Certains dirigeants au sein de l’église apostolique ont encouragé les membres à se faire vacciner. Photographie : Tsvangirayi Mukwazhi/AP

Prosper Chonzi, directeur des services de santé d’Harare, affirme que les autorités mènent des campagnes sur les avantages de la vaccination pour augmenter le taux de vaccination.

« Nos efforts pour continuer à les engager [the church] sont là, et maintenant il y a plus de littérature. C’était plus de gens qui devenaient sceptiques au sujet du vaccin. Il y a plus de connaissances sur le vaccin.

Aaron Chakaipa, 40 ans, reflétant les craintes de ses confrères apostoliques, déclare : « J’ai entendu dire que si vous vous faites vacciner, vous ne serez plus fertile. J’ai vraiment peur de le prendre.
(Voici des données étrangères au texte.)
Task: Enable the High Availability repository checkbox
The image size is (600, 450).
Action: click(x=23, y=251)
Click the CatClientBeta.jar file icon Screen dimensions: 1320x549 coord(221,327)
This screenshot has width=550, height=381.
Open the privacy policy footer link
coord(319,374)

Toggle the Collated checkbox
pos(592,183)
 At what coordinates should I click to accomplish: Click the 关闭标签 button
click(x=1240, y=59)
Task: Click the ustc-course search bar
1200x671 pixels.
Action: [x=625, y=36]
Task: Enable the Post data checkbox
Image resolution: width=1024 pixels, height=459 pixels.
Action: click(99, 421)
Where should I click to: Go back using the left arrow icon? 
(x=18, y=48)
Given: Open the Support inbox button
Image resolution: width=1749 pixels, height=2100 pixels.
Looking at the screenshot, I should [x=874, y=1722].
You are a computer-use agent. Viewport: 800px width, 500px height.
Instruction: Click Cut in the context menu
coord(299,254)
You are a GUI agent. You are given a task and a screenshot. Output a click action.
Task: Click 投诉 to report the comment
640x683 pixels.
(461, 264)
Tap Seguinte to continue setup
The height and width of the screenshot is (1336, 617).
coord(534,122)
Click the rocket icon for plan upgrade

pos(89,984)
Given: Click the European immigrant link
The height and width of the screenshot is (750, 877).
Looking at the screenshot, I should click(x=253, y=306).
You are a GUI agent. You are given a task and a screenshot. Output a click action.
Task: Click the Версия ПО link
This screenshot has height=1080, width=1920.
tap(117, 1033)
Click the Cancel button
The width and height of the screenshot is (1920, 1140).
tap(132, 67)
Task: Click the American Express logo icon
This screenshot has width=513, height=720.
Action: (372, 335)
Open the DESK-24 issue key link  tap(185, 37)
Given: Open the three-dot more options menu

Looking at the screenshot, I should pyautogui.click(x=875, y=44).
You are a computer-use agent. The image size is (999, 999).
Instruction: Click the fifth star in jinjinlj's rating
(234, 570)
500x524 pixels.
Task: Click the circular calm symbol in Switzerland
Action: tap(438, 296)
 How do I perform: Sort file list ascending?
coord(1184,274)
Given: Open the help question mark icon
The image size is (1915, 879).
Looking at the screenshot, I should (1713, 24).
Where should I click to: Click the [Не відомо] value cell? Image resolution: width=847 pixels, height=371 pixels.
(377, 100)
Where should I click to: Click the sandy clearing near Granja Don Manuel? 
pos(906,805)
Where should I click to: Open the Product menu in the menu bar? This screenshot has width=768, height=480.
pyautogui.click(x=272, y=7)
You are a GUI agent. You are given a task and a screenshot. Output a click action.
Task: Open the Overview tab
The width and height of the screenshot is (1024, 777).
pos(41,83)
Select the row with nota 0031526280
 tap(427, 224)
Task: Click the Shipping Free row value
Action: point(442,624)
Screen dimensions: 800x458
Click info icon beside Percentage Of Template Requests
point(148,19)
«Je crois qu’un individu devrait prendre une décision personnelle et ne pas être incité à se faire vacciner. Dire aux gens de rester à l’écart de l’église s’ils ne sont pas vaccinés revient à forcer la vaccination, ce qui n’est pas bien.

Cependant, Andby Makururu, évêque et fondateur de l’église apostolique Johane Fifth of Africa dans la province orientale du Manicaland, encourage ses membres à se faire vacciner.

« Nous transformons l’église indigène pour l’adapter aux normes mondiales. Johane Cinquième d’Afrique est en campagne de vaccination. Dans toutes nos prédications, nous encourageons les membres à se faire vacciner car le Saint-Esprit ne guérit pas toutes ces maladies. J’encourage donc la secte apostolique à se rendre dans les hôpitaux et à se faire soigner, je reçois également un traitement et des examens réguliers », dit-il.

Il dit que les sectes qui nient les avantages des vaccins sont déconnectées.

« Nos enfants se font vacciner. Ceux qui sont encore en retard sont à la traîne mais nous évoluons avec le temps », déclare Makururu.